━━ DATA SHOWN ━━
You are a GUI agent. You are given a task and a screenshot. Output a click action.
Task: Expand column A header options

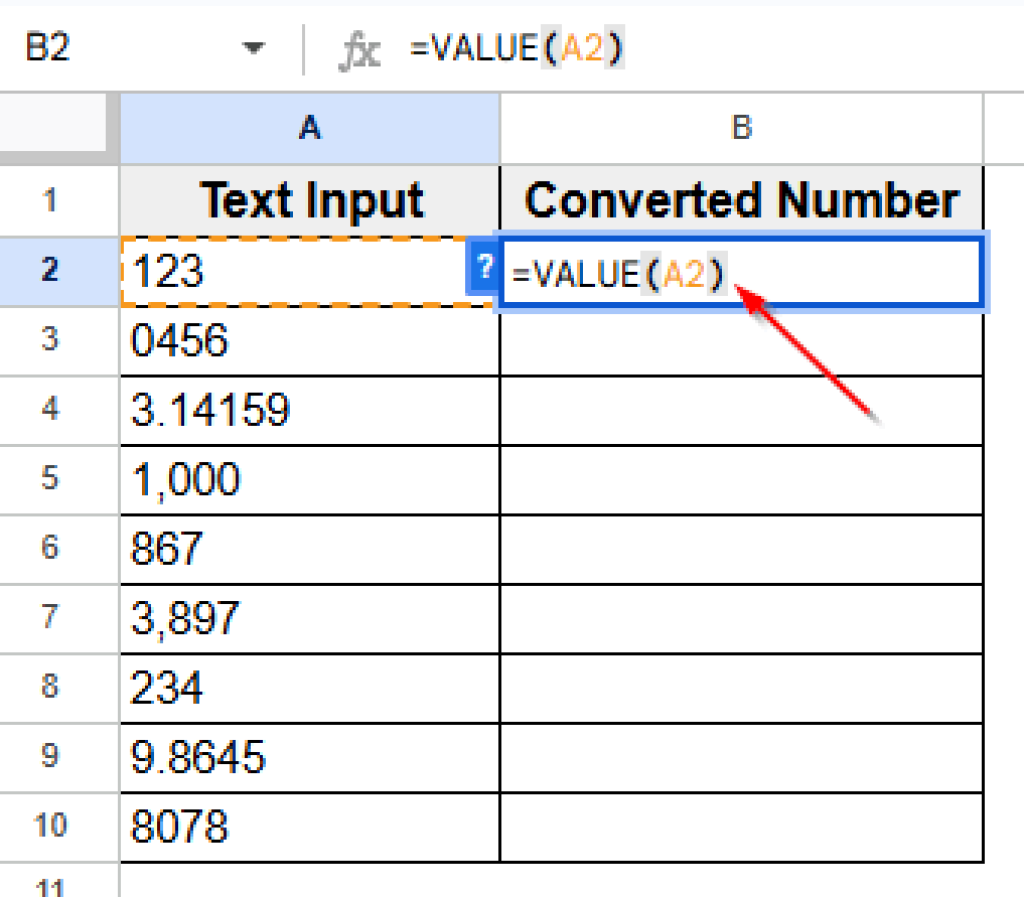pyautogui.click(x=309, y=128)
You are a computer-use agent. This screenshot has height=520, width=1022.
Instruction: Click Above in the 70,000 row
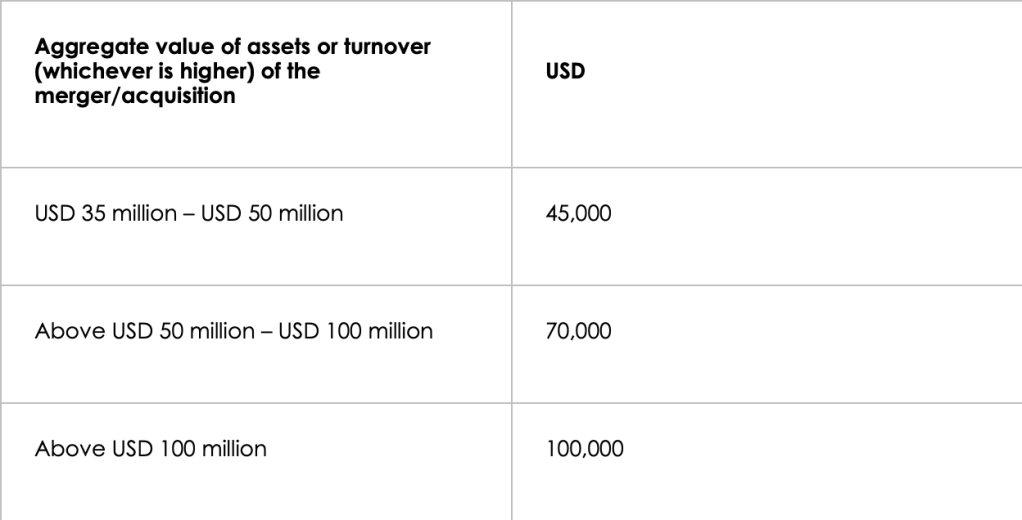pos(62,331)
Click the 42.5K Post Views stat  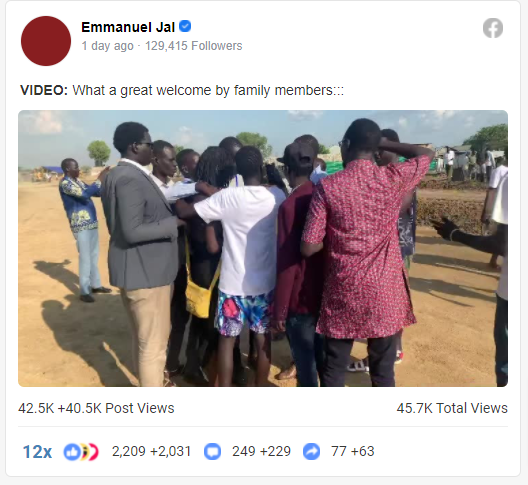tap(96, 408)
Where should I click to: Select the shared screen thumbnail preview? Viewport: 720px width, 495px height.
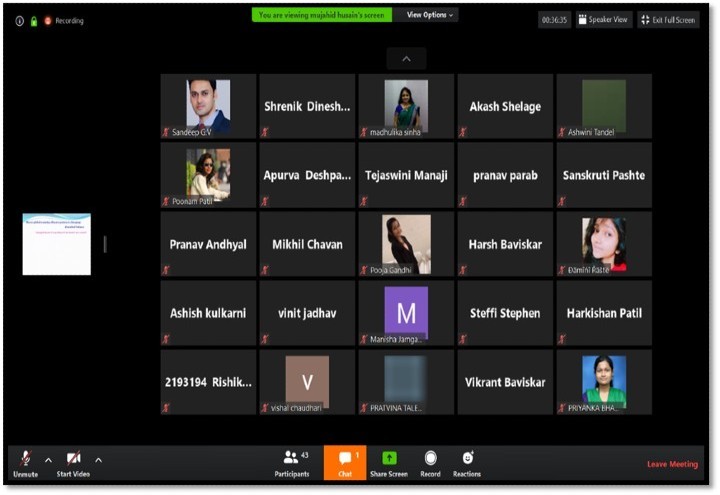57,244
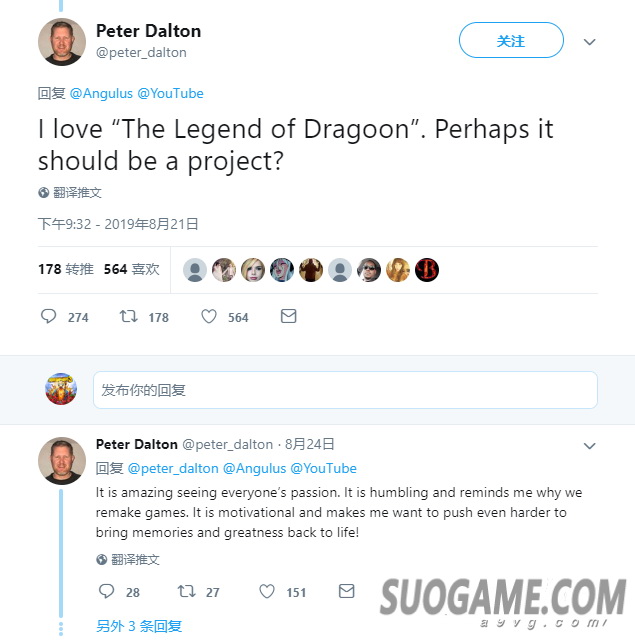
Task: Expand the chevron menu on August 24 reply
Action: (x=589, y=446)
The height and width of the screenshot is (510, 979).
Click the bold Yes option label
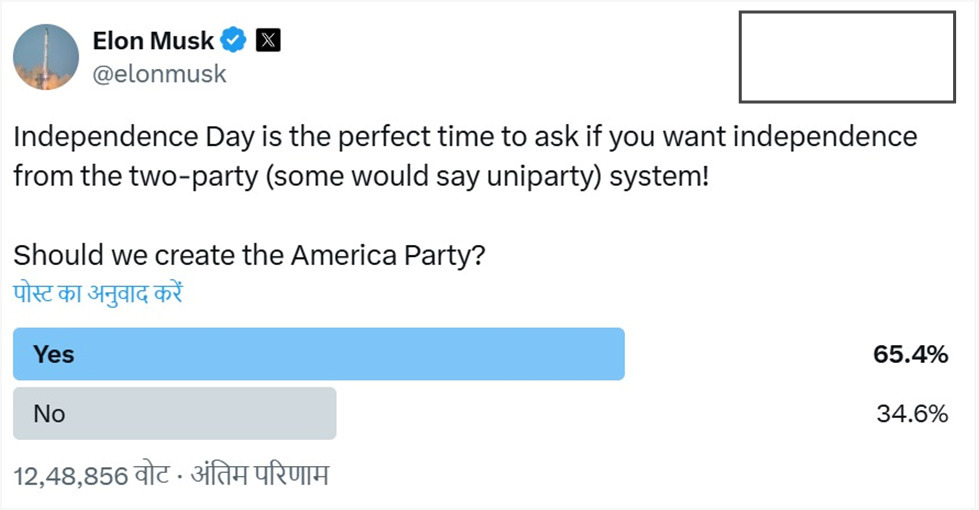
━━━
INSTRUCTIONS TO FOLLOW:
If pictures appear, drop them, and retype exactly the lines from the "The height and" line through the last line of the data above.

RESPONSE TO THE TASK:
The height and width of the screenshot is (510, 979).
Click the bold Yes option label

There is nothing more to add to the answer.